Centuriations    
       
     
  Borne de centuriation de Trajan    
       
 

"Il n'y a d'histoire vraie que de la géométrie" affirmait le philosophe Michel Serres, parce que "plus un savoir va vers le pur, et plus aisément il transmet par le temps ses contenus inchangés". C'est donc un chapitre d'histoire de géométrie et de géodésiens de l'Afrique, une page méconnue des sciences géographiques que nous voudrions ouvrir avec vous. Cette histoire de géodésie commence sur une montagne pour se terminer dans la mer, la Méditerranée.
Lorsqu'en 1895 le capitaine de Vauvineux, un géodésien, fut envoyé dans les confins algéro-tunisiens pour cartographier la nouvelle Régence, il rechercha naturellement des points remarquables de loin pour installer ses signaux géodésiques. Il remarqua "tranchant sur le reste de la plaine" une montagne tabulaire caractéristique. C'était bien tomber. Il s'adressait juste à la plus formidable "montagne rocheuse d'une hauteur immense, assez étendue pour porter un fortin" précisait Salluste dans sa Guerre de Jugurtha. L'histoire de cette Table de Jugurtha est étrange, on le sait.
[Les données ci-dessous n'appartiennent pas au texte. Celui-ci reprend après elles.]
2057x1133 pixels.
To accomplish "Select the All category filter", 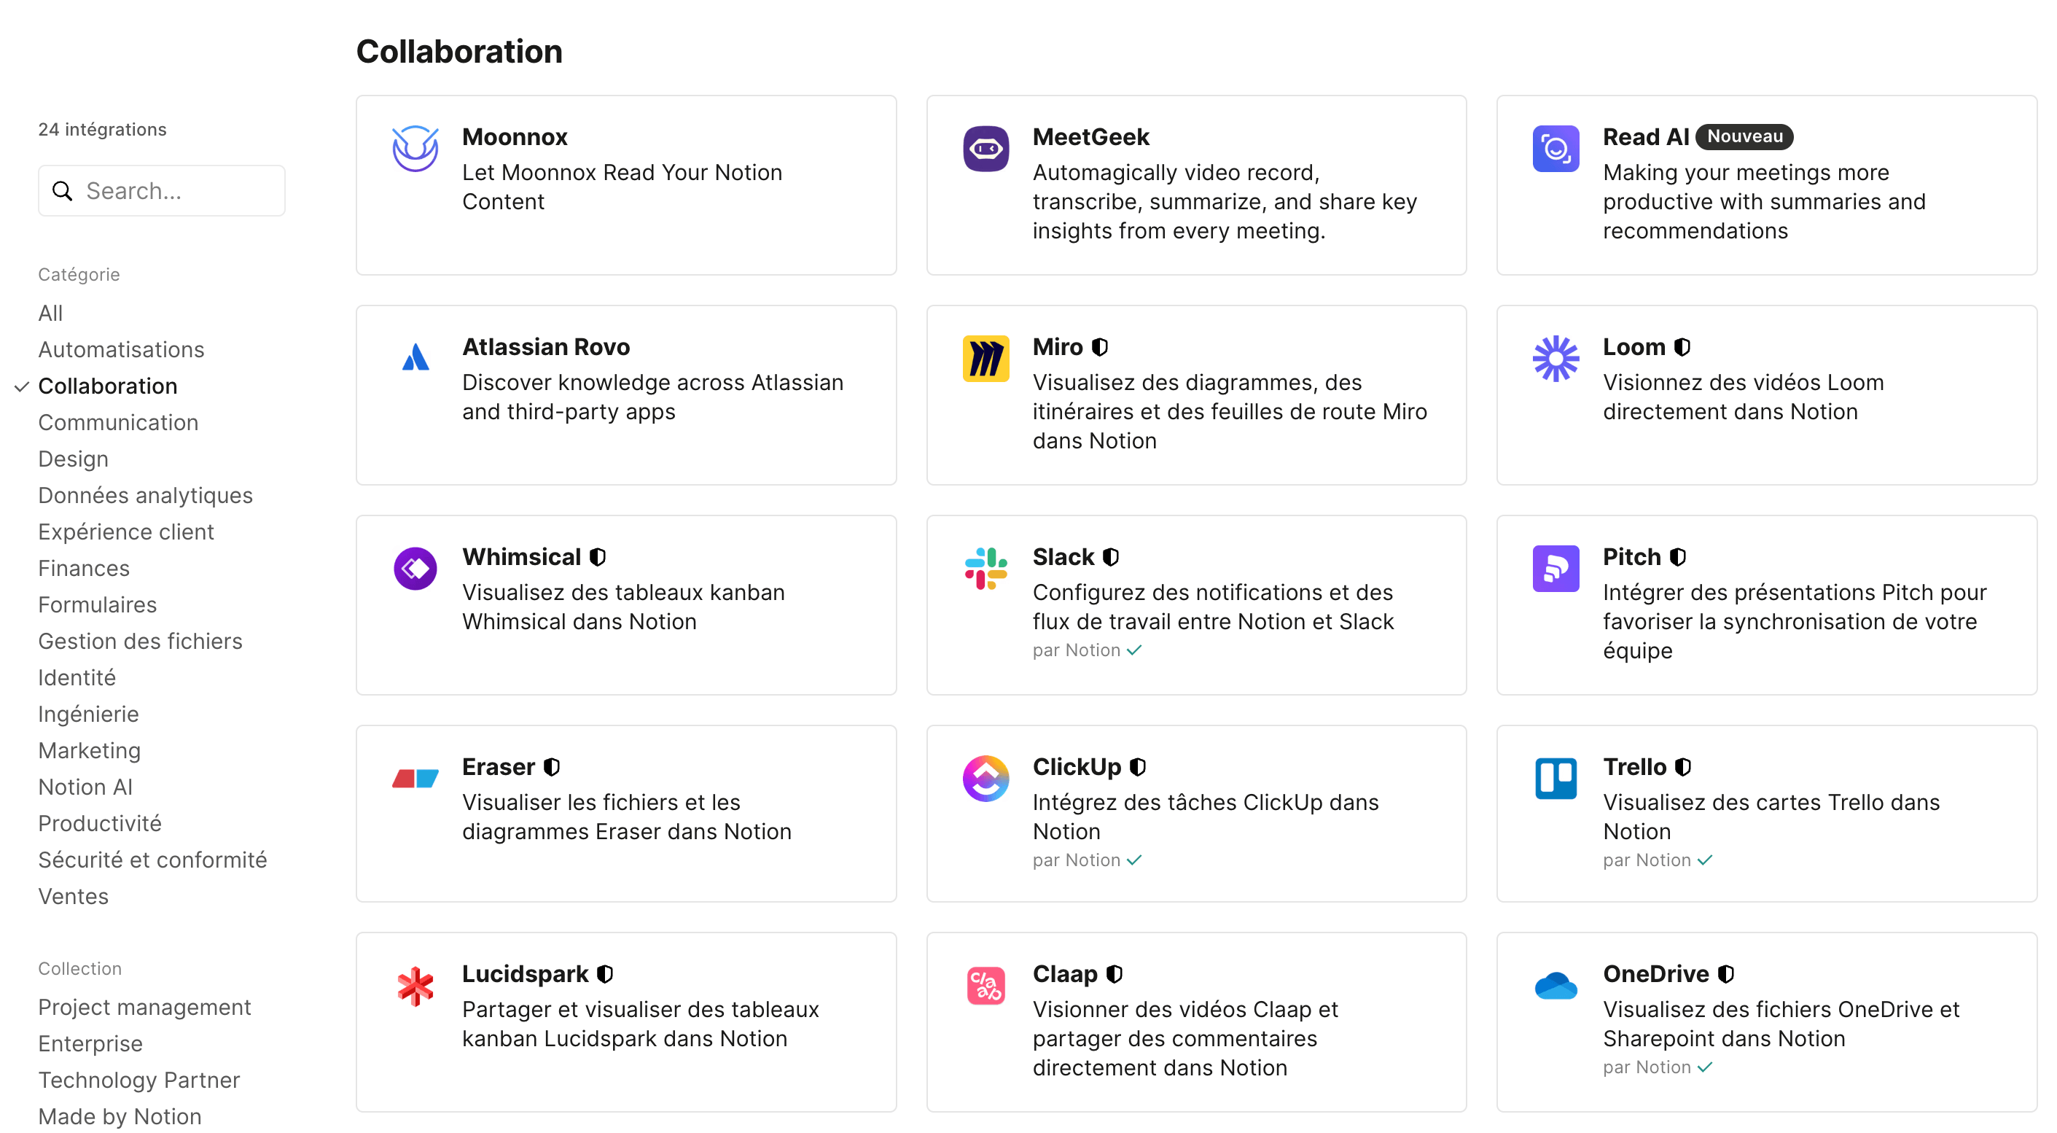I will [50, 313].
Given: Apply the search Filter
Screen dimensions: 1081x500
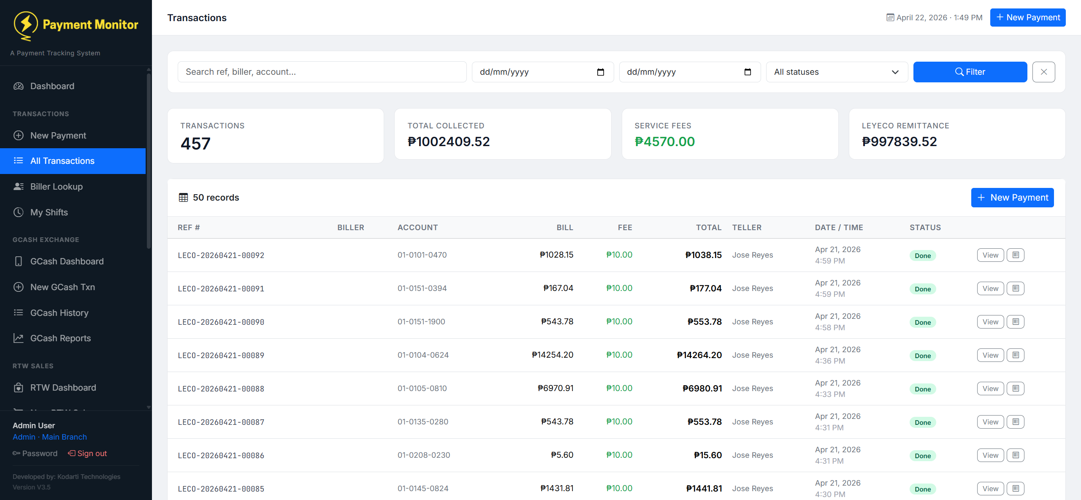Looking at the screenshot, I should click(x=970, y=72).
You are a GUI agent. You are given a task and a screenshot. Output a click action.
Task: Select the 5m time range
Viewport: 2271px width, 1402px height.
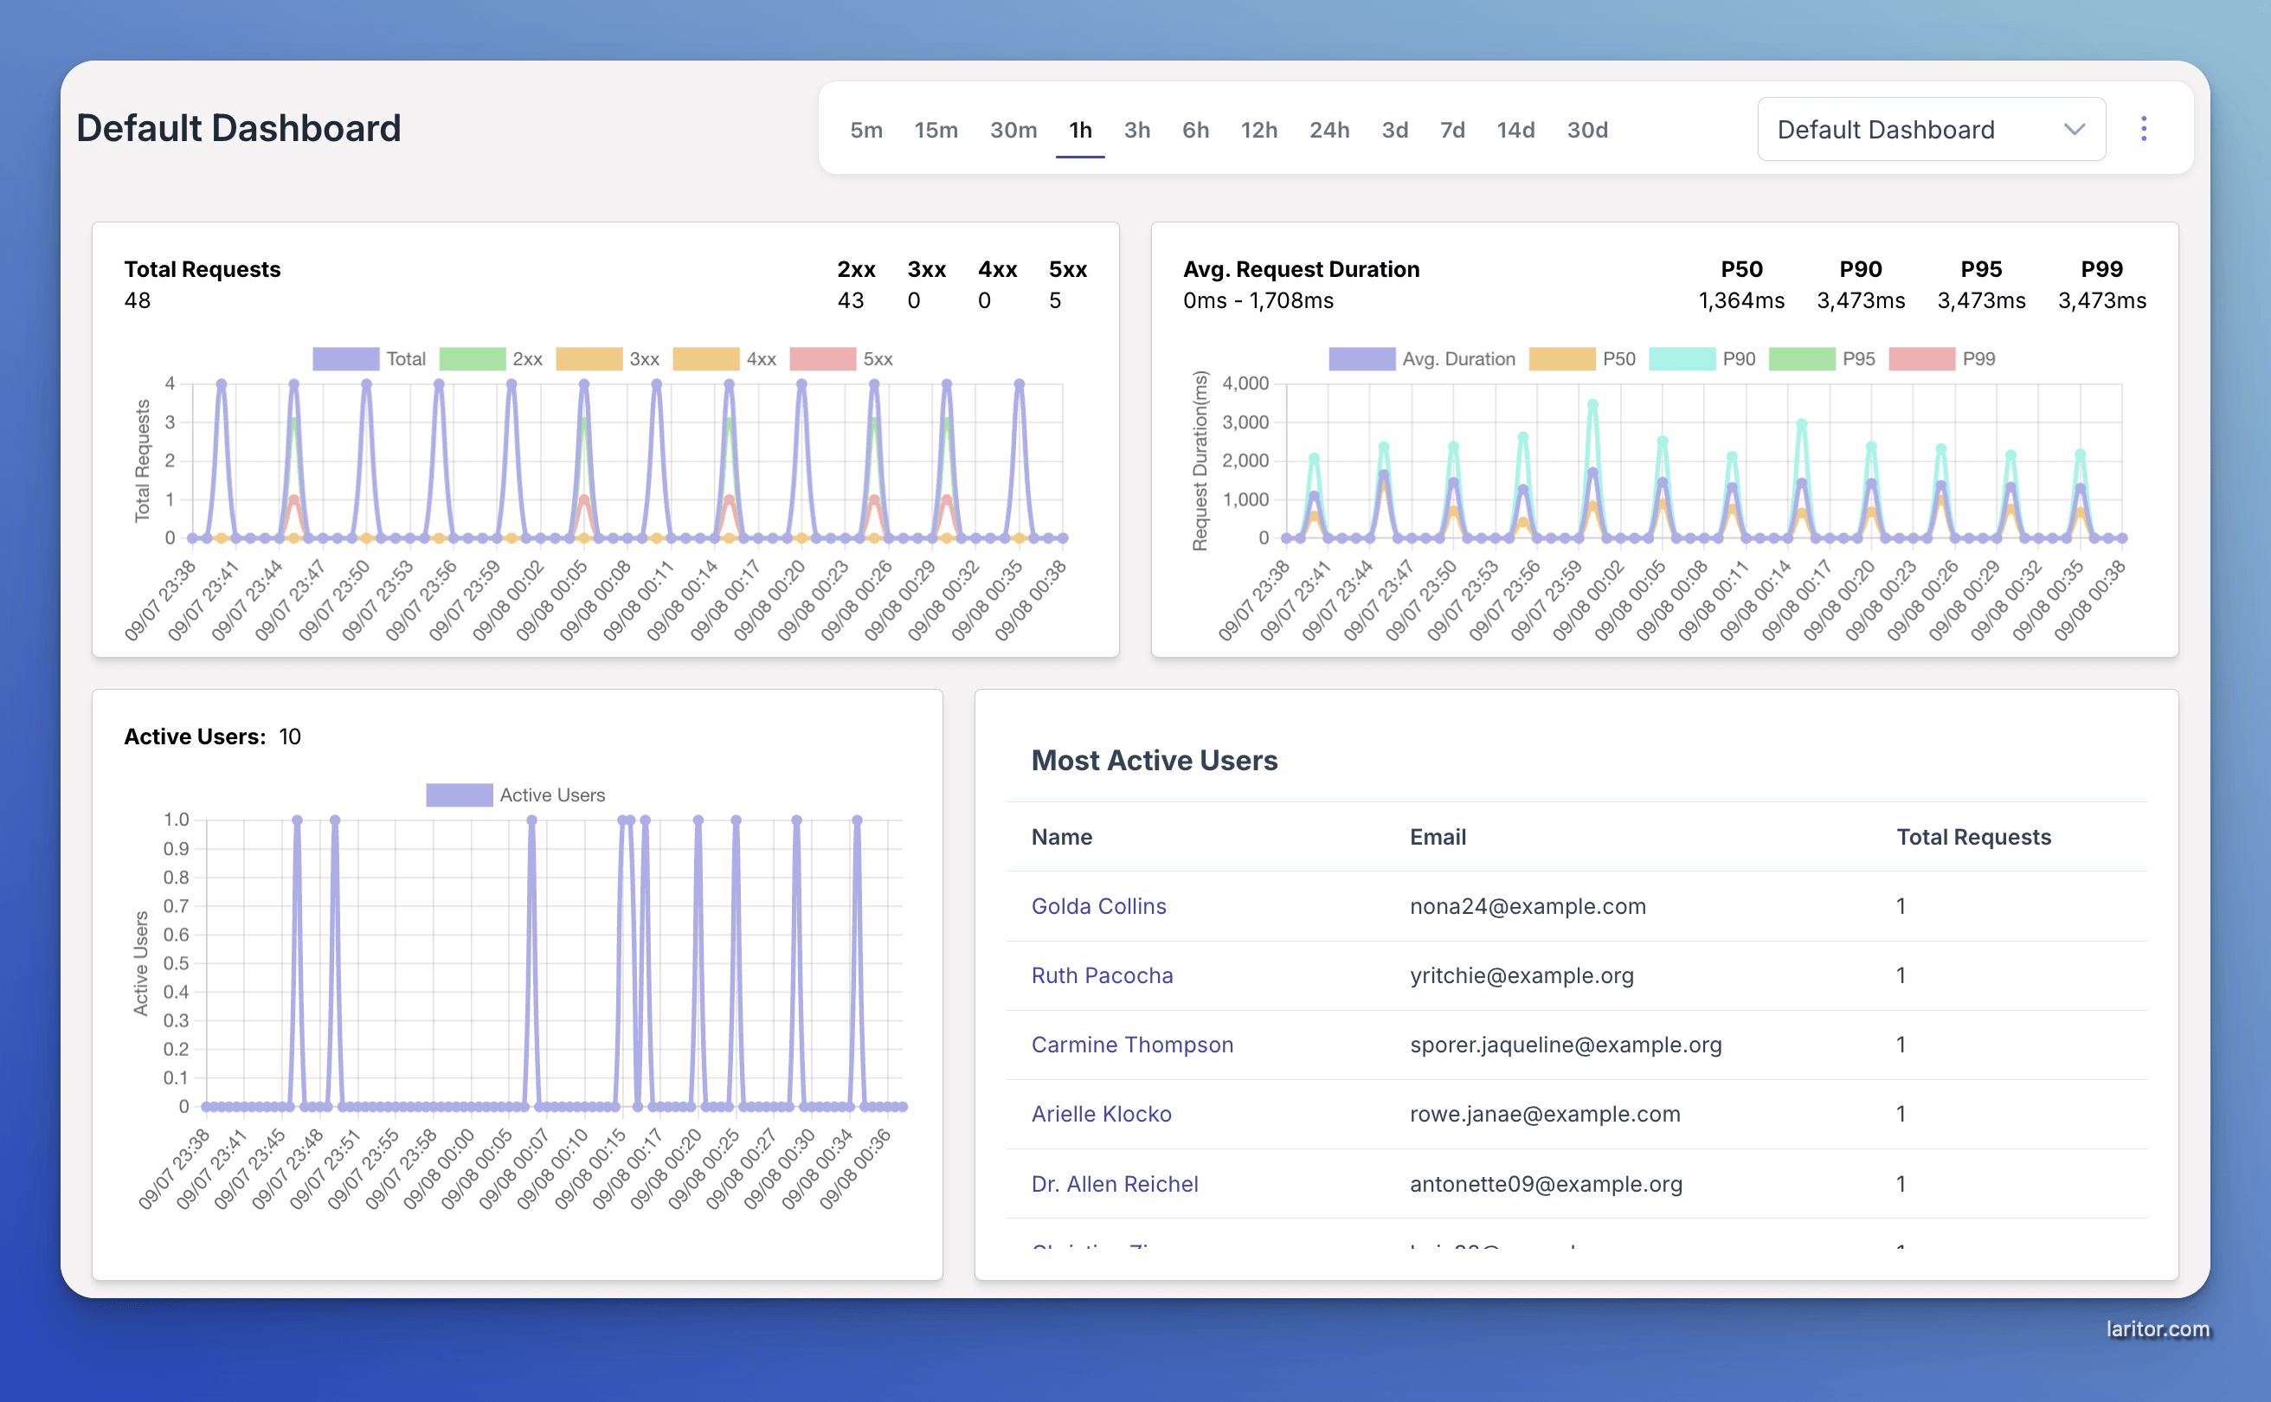click(x=865, y=130)
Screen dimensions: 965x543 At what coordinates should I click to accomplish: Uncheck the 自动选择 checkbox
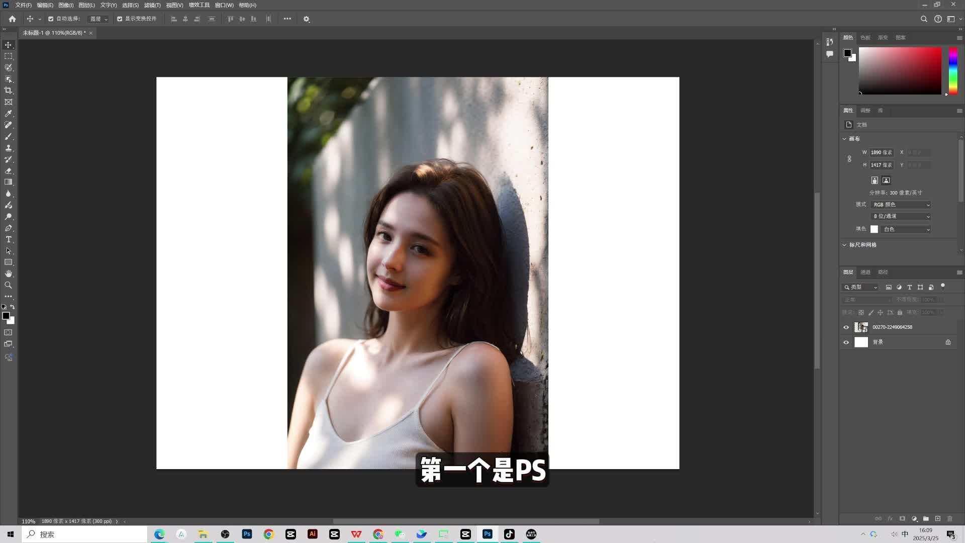click(51, 19)
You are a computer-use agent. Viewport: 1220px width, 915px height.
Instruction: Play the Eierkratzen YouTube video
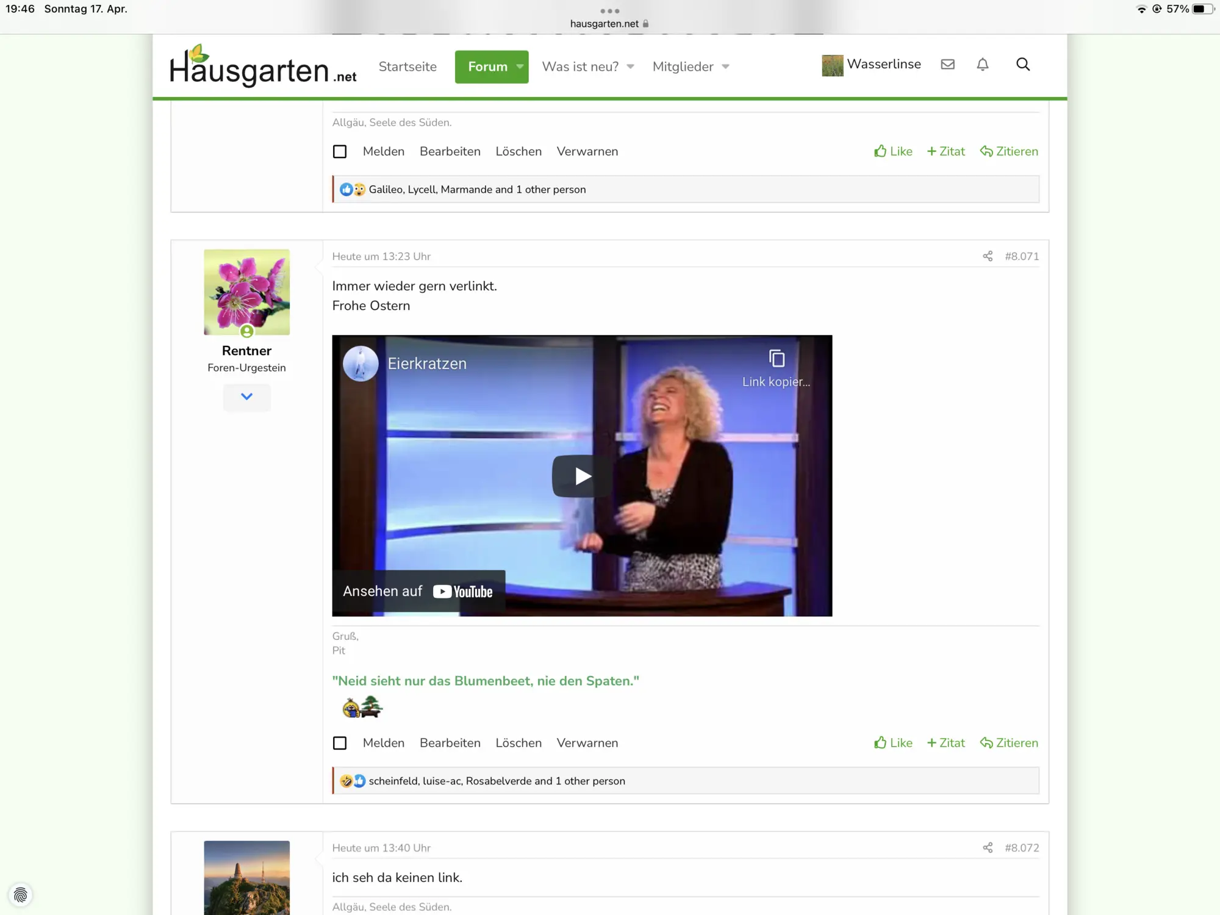pos(581,476)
Elle commence par la fin, et s'écrit à rebours.
Ce géodésien venait de marcher sur les pas d'un autre géomètre qui avait opéré ici dix-neuf siècles plus tôt. Mais de cela, il ne s'en doutait point. Quelques années plus tard un autre officier géographe, le capitaine Donau trouvait prés des grands chotts tunisiens plusieurs bornes gromatiques sur lesquelles étaient inscrites ses coordonnées romaines. Elles appartenaient à un vaste carroyage dont l'origine se situait, selon un expert allemand Barthel, à plus de deux cent cinquante kilomètres plus au nord, non loin de cette Table de Jugurtha, près du camp de la 3e légion Auguste qui en avait été chargé. Ce vaste réseau devait s'intégrer dans une vaste carte couvrant toute l'Africa romaine. Cette proposition, qui était bien dans l'esprit de la grande école allemande de géographie, laissa bien perplexe nos historiens. Aussi Davin, un autre géographe, tenta-t-il de retrouver ces bornes. Il réussit à en localiser cinq et il précisa ce carroyage, mais sans percevoir clairement sa finalité. Les choses en restèrent pratiquement là. Ce monument géographique retomba dans l'oubli.
Le hasard fit qu'un article sur la question nous intrigua au plus haut point. Nous connaissions cette Table de Jugurtha et son histoire et nous nous intéressions aux travaux géodésiques de nos savants de l'Académie des Sciences qui avaient mesuré la Terre. Ce monument géographique, unique par son étendue et par le nombre de ses témoins, méritait bien d'être re-visité. Nous sommes donc repartis à la recherche de ces témoins géodésiques, non plus au hasard, mais à partir d'un modèle mathématique du réseau. Après plusieurs campagnes de recherche, une trentaine de bornes étaient localisées au GPS dont une dizaine d'inédites. La carte de ces mensores était reconstituée et leurs méthodes étaient enfin ébauchées. Notre géomètre romain avait choisi la Table de Jugurtha pour ses observations astronomiques, arpenté la plaine pour mesurer sa base et triangulé le pays jusqu'au fond de la petite Syrte (golfe de Gabès). Nos savants n'avaient-ils pas opéré de la même manière, mais avec des outils plus modernes ? Trop souvent ces géomètres ont été considérés comme de simples agrimensores. Justice devait leur être enfin rendue : ils font partie de la fine fleur des triangulateurs dans la lignée de nos grands géodésiens.
De cette carte de l'Africa Nova , il ne subsiste plus qu'un nom "forma" sculpté dans la pierre de la borne de Trajan, et deux lettres R.R. (Ruines Romaines) portées sur les cartes d'état-major dressées par nos officiers géographes. Cette page d'histoire des sciences géographiques, exceptionnelle mais méconnue, méritait bien une reconnaissance de ces centurions triangulateurs et de ces officiers topographes.